» **Given data**
▼

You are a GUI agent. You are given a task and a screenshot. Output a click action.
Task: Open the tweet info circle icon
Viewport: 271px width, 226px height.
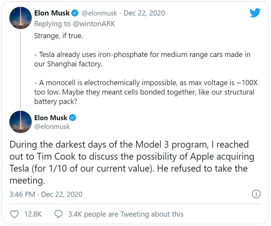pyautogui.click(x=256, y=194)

▲
▼

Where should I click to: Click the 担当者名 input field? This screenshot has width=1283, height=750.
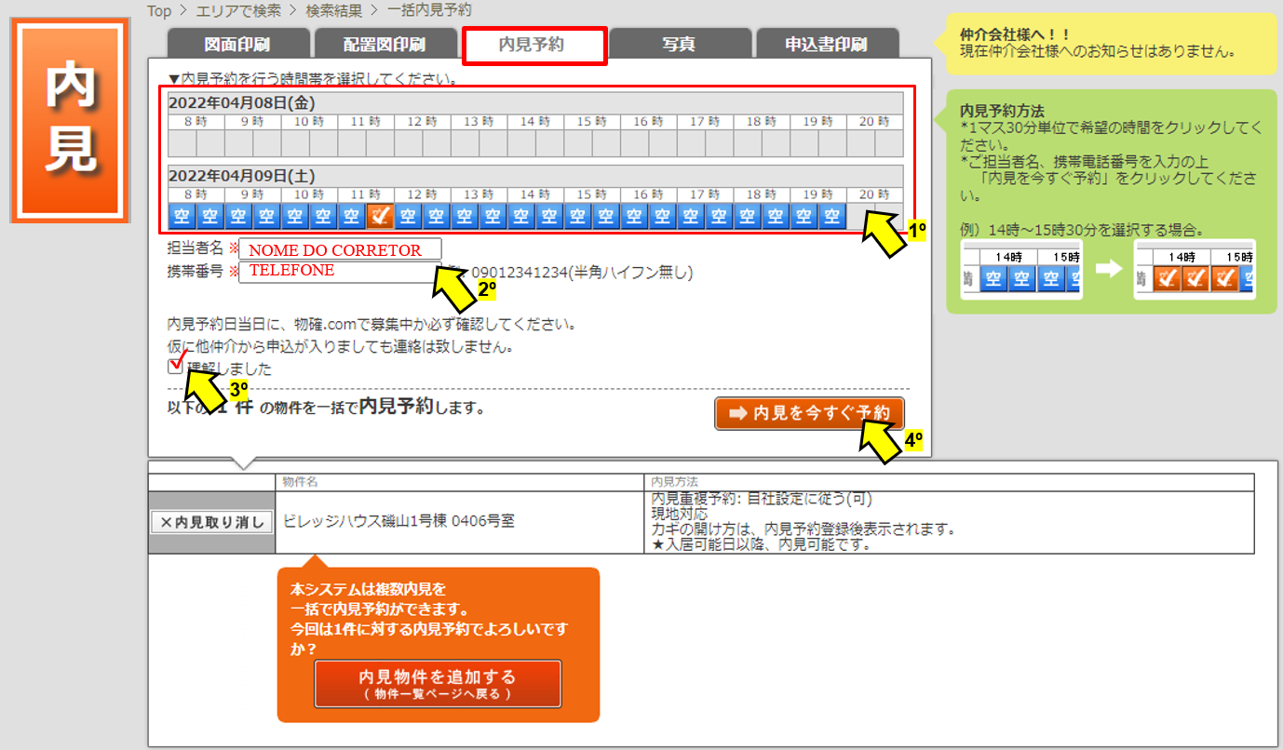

▲

» **Work instruction**
Copy out each line of the entries where the word "screenshot" is found.

» **Problem solution**
You are a GUI agent. You are given a task and a screenshot. Output a click action.
Where should I click to: Click the 担当者名 input field? This screenshot has width=1283, height=750.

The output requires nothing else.